** Opening PROVIDED MATERIAL block **
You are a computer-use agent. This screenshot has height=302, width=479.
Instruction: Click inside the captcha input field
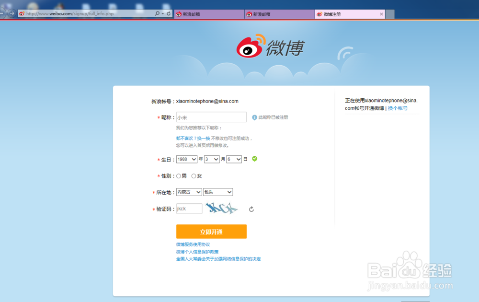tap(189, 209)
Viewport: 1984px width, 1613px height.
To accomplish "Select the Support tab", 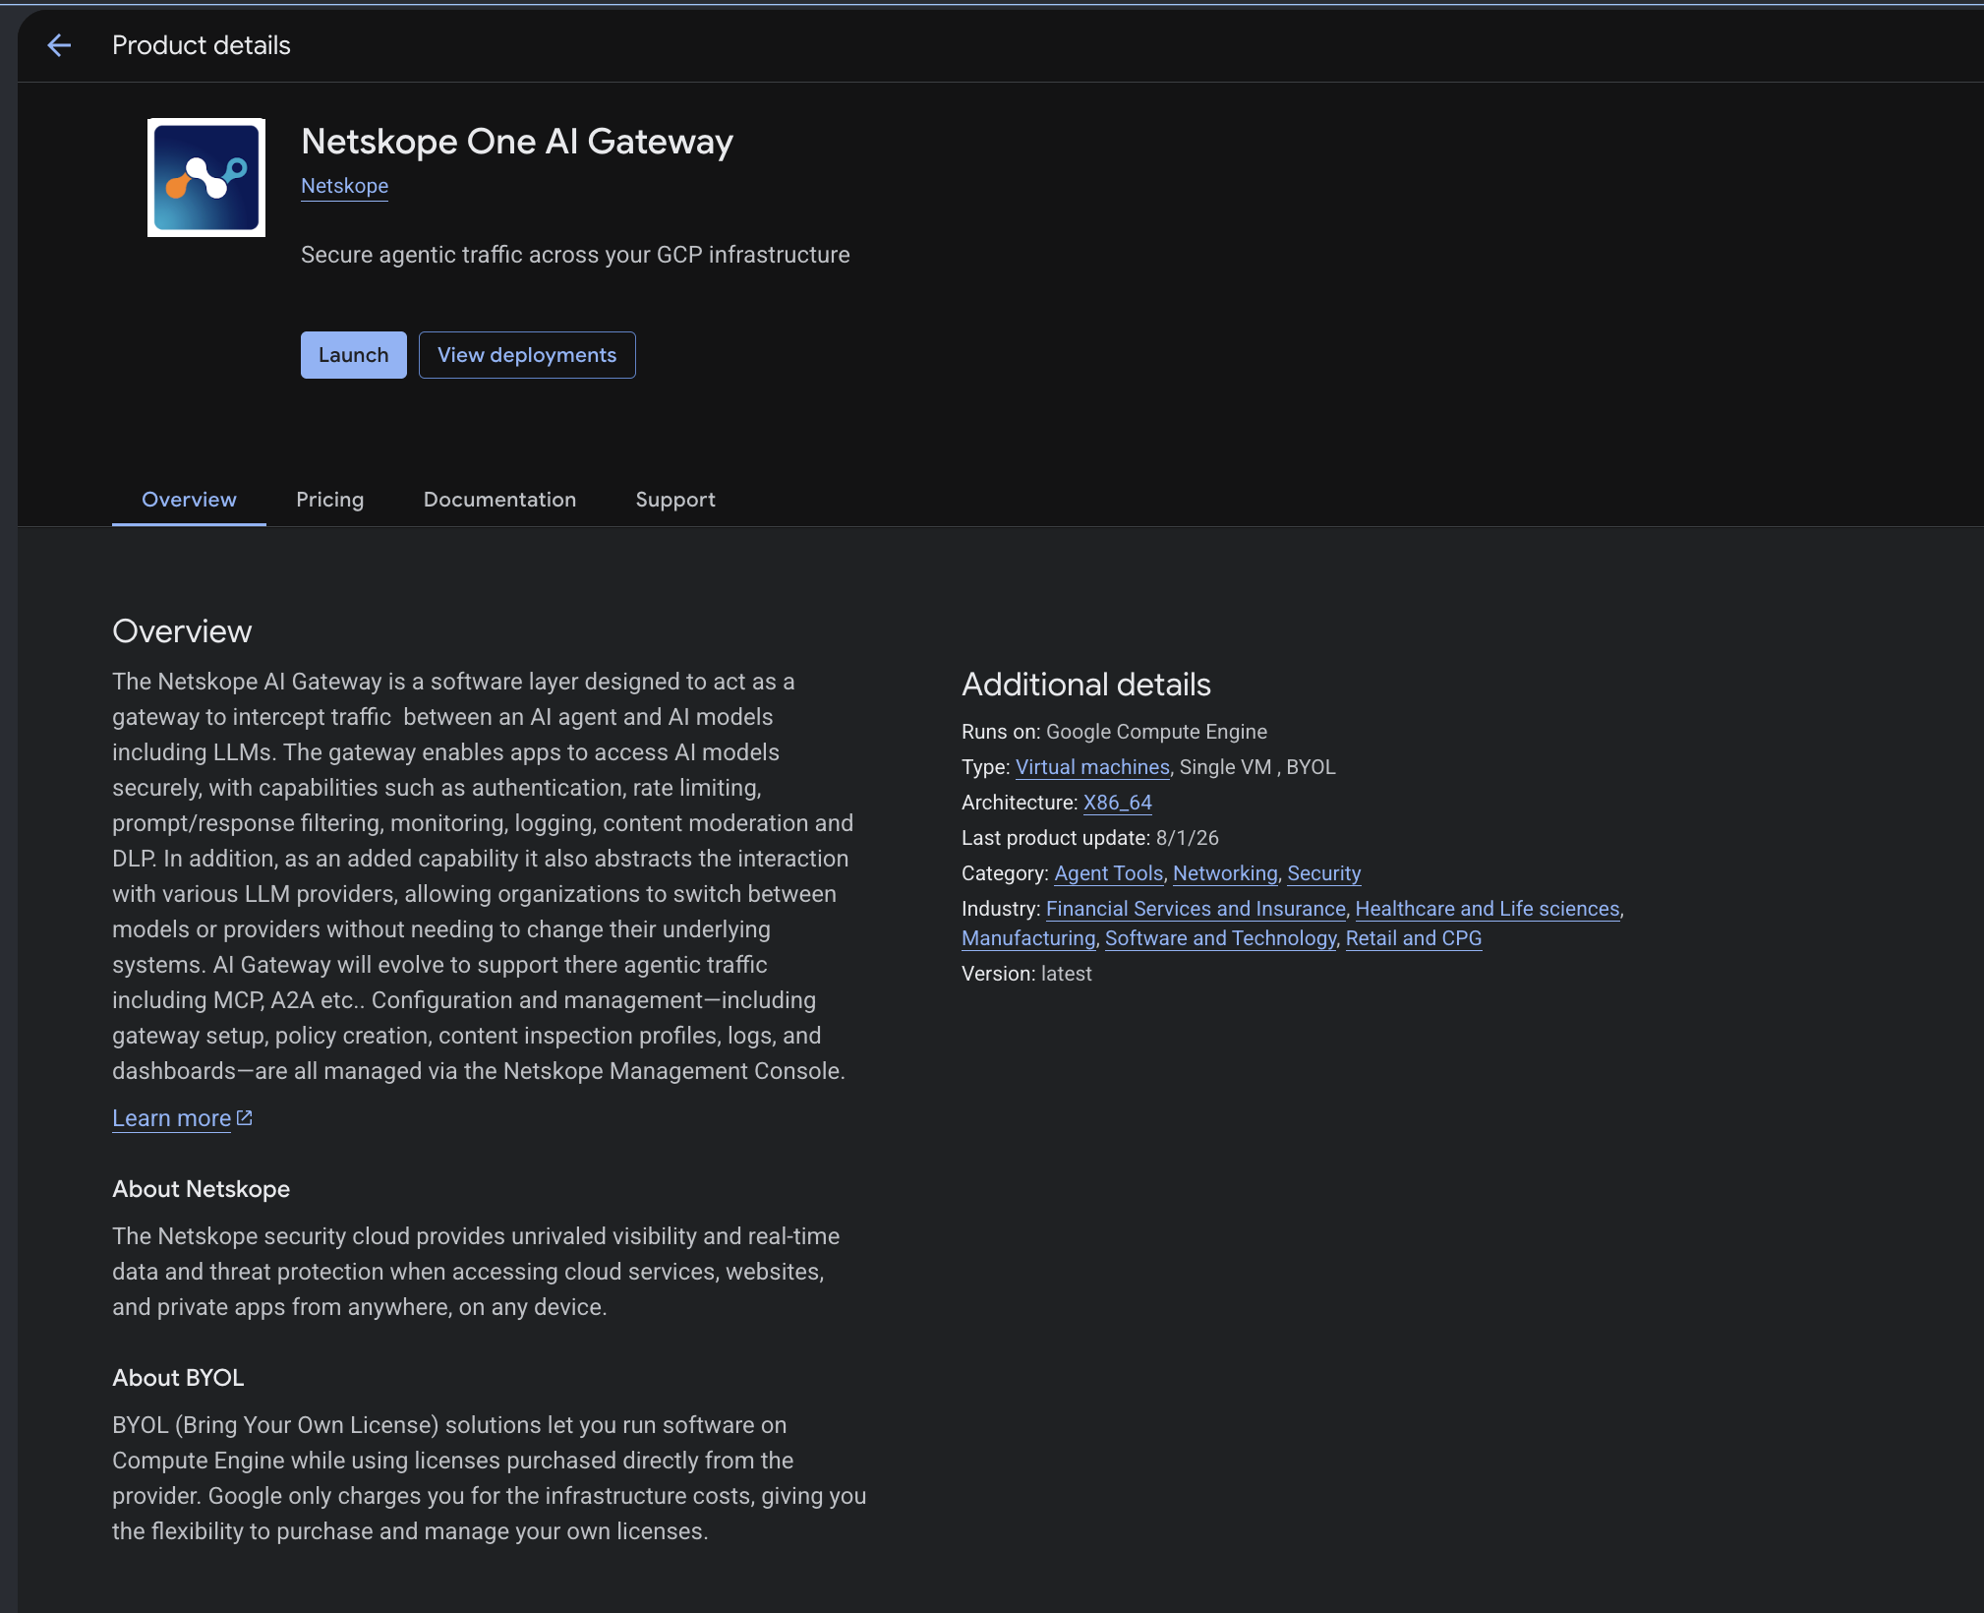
** Closing PROVIDED MATERIAL block **
The required reply is the count of lines in the entries above where the string "width" appears, and nothing more.

2